Today, of course, environmental psychology research fuels a small avalanche of people designing virtually anything where any the senses are involved, smell, touch, sound, sight, balance … from hospitals for Alzheimer’s patients to exquisitely branded retail spaces, where the diameters of a tables will help determine how long a coffee drinker lingers or the lighting above a jewelry counters turns indecision into yes! As Neutra rather outrageously claimed and savvy health insurance companies now realize: 

“The resolve of hospital patients] to get well can depend on how cheerful, warm and reassuring those settings are …”[1]

or:

“In a courtroom, justice is conditioned by changes in the air characteristics of the room and from soporiferous butynic acid and body odors.”[2]

Biophilia, the title of naturalist E.O. Wilson’s well-known 1984 book, champions similar and now quite popular ideas, but biorealism is known only to cognoscenti and many times not even to those who love Neutra. It is time to realign that absence, and Neutra’s books are the perfect vehicle for demonstrating an approach founded on rationalism and informed by an intuition masterful in proportion and scale.

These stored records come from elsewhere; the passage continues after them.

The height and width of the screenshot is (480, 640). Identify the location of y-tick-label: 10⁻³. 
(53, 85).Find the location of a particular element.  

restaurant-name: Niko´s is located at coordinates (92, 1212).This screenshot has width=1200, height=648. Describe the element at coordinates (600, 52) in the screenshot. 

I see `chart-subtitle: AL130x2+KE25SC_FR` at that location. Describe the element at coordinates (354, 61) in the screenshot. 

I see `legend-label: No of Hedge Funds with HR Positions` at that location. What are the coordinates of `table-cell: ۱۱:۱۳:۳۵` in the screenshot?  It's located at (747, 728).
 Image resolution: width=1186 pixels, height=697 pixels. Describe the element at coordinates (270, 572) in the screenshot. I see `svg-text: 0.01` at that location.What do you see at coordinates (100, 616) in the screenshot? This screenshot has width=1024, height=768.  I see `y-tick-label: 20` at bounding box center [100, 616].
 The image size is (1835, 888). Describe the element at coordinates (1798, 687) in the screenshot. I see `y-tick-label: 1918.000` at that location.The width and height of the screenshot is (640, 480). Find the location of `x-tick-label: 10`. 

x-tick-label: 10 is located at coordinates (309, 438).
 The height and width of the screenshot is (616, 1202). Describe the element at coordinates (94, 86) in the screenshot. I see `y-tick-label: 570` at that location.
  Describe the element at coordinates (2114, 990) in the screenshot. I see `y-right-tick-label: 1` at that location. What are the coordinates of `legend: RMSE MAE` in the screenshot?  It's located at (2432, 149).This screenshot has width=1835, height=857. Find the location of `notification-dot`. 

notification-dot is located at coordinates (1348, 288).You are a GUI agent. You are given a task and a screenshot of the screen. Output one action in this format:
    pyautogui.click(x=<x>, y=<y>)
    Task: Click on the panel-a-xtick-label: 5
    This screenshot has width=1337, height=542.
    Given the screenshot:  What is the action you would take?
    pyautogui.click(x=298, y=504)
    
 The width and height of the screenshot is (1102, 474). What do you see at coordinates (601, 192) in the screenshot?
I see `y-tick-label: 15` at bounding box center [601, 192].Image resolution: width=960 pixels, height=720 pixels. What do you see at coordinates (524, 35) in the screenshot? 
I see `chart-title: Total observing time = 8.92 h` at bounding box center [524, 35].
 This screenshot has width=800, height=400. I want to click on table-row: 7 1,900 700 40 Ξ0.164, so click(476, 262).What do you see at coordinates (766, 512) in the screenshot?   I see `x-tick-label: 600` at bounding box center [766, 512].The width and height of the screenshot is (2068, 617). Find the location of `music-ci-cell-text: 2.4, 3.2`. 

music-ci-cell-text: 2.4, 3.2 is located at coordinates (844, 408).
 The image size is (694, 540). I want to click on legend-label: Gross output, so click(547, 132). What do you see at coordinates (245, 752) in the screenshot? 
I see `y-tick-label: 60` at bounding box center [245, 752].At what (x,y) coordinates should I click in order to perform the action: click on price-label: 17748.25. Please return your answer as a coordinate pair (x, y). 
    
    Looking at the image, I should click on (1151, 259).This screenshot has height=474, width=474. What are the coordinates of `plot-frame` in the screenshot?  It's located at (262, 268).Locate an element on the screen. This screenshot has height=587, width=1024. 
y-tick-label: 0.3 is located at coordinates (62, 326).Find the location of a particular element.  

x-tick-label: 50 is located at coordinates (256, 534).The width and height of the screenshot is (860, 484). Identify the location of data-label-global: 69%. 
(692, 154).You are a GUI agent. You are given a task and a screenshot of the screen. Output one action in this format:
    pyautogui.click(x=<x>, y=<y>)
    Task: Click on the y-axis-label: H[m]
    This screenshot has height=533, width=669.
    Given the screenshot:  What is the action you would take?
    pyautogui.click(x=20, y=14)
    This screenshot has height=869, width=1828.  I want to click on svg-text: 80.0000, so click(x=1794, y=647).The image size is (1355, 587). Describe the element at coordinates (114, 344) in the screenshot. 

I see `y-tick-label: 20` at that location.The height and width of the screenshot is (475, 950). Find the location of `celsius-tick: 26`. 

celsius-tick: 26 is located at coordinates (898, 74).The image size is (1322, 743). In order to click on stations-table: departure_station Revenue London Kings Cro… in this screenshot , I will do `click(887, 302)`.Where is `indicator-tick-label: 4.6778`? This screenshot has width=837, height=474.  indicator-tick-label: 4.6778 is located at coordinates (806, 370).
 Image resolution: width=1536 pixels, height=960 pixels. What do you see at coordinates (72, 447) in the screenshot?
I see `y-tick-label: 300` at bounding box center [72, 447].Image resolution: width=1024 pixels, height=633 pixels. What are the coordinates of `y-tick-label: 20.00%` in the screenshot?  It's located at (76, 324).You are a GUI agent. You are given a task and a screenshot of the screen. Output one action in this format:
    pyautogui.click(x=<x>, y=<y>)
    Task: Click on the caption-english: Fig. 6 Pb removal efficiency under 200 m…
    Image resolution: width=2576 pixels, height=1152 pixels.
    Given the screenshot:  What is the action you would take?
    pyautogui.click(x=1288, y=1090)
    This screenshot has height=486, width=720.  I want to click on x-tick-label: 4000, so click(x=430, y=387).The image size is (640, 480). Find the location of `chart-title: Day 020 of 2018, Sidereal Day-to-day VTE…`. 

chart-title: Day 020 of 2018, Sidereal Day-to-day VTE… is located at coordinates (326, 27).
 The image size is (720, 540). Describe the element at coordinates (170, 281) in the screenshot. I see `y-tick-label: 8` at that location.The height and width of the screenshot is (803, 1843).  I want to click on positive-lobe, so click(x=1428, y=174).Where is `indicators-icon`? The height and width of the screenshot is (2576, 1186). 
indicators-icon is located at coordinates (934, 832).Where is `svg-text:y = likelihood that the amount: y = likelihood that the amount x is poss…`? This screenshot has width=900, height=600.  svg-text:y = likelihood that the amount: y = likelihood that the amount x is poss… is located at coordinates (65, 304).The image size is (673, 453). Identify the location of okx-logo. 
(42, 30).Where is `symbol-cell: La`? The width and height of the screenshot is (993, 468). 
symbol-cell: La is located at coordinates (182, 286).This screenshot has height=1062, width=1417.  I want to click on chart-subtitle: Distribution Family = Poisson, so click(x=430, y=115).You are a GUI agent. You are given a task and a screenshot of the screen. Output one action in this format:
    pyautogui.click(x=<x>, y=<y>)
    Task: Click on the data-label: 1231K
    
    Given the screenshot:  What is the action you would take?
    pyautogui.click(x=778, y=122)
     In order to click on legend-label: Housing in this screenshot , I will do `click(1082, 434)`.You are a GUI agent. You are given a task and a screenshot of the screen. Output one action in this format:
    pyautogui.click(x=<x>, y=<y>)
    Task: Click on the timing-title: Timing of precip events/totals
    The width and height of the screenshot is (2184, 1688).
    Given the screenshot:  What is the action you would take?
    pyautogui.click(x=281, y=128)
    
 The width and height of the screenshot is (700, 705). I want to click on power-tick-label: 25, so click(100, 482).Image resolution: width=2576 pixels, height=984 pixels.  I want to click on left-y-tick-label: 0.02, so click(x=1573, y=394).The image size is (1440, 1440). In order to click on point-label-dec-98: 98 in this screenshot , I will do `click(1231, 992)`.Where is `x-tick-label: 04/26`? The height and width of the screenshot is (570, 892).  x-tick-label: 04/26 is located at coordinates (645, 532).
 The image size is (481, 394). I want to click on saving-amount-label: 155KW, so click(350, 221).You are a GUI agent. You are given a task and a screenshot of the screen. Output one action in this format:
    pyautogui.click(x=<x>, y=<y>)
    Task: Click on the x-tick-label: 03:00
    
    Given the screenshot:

Science didn’t “drive” the buildings Neutra designed. Rather, they demonstrate how science could inform design to create environments that exulted in the connection between human nature and the Nature of the natural world.


[1] Nature Near, p. 5.

[2] Unpublished paper dated 14 February 1969, “Sozialpsycholgie und Architektur”. Translated by Alphonz Lamprecht. Neutra Archives, California State Polytechnic University, Pomona.